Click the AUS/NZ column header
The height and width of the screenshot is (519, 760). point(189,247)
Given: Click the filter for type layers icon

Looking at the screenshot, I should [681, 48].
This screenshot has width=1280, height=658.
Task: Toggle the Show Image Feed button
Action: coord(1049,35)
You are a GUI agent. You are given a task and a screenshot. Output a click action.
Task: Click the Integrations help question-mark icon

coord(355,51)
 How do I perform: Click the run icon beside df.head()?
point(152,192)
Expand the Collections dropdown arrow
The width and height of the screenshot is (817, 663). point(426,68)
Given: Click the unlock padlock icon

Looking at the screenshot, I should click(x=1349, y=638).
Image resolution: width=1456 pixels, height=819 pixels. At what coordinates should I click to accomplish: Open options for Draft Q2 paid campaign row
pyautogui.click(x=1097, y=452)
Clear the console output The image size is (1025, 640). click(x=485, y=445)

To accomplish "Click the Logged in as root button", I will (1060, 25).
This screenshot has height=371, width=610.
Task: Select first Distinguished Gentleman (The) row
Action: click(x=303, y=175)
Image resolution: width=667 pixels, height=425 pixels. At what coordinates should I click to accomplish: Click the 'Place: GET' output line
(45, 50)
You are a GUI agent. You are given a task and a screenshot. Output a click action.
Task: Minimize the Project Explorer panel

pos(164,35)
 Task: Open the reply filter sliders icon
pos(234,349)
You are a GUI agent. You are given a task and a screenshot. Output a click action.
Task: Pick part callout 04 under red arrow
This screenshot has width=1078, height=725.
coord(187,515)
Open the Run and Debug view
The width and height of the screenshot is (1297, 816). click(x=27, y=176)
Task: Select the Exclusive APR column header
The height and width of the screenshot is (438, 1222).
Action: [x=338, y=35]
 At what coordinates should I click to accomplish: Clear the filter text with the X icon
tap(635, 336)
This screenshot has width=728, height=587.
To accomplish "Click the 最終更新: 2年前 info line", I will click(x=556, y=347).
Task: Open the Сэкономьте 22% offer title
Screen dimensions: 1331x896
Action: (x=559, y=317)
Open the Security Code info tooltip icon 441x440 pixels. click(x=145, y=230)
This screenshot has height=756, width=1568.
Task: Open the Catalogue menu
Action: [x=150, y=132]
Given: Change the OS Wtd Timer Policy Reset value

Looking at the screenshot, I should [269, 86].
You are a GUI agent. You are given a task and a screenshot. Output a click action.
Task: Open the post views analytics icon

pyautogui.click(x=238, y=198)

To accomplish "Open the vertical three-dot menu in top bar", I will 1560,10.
= = = =
An exact repetition of all the records above is required.

> Reply to the exercise
Click the AUS/NZ column header
The height and width of the screenshot is (519, 760). point(189,247)
Given: Click the filter for type layers icon

Looking at the screenshot, I should [681, 48].
This screenshot has width=1280, height=658.
Task: Toggle the Show Image Feed button
Action: coord(1049,35)
You are a GUI agent. You are given a task and a screenshot. Output a click action.
Task: Click the Integrations help question-mark icon

coord(355,51)
 How do I perform: Click the run icon beside df.head()?
point(152,192)
Expand the Collections dropdown arrow
The width and height of the screenshot is (817, 663). point(426,68)
Given: Click the unlock padlock icon

Looking at the screenshot, I should click(x=1349, y=638).
Image resolution: width=1456 pixels, height=819 pixels. At what coordinates should I click to accomplish: Open options for Draft Q2 paid campaign row
pyautogui.click(x=1097, y=452)
Clear the console output The image size is (1025, 640). click(x=485, y=445)

To accomplish "Click the Logged in as root button", I will (1060, 25).
This screenshot has height=371, width=610.
Task: Select first Distinguished Gentleman (The) row
Action: click(x=303, y=175)
Image resolution: width=667 pixels, height=425 pixels. At what coordinates should I click to accomplish: Click the 'Place: GET' output line
(45, 50)
You are a GUI agent. You are given a task and a screenshot. Output a click action.
Task: Minimize the Project Explorer panel

pos(164,35)
 Task: Open the reply filter sliders icon
pos(234,349)
You are a GUI agent. You are given a task and a screenshot. Output a click action.
Task: Pick part callout 04 under red arrow
This screenshot has width=1078, height=725.
coord(187,515)
Open the Run and Debug view
The width and height of the screenshot is (1297, 816). click(x=27, y=176)
Task: Select the Exclusive APR column header
The height and width of the screenshot is (438, 1222).
Action: [x=338, y=35]
 At what coordinates should I click to accomplish: Clear the filter text with the X icon
tap(635, 336)
This screenshot has width=728, height=587.
To accomplish "Click the 最終更新: 2年前 info line", I will click(x=556, y=347).
Task: Open the Сэкономьте 22% offer title
Screen dimensions: 1331x896
Action: (x=559, y=317)
Open the Security Code info tooltip icon 441x440 pixels. click(x=145, y=230)
This screenshot has height=756, width=1568.
Task: Open the Catalogue menu
Action: [x=150, y=132]
Given: Change the OS Wtd Timer Policy Reset value

Looking at the screenshot, I should [269, 86].
You are a GUI agent. You are given a task and a screenshot. Output a click action.
Task: Open the post views analytics icon

pyautogui.click(x=238, y=198)

To accomplish "Open the vertical three-dot menu in top bar", I will 1560,10.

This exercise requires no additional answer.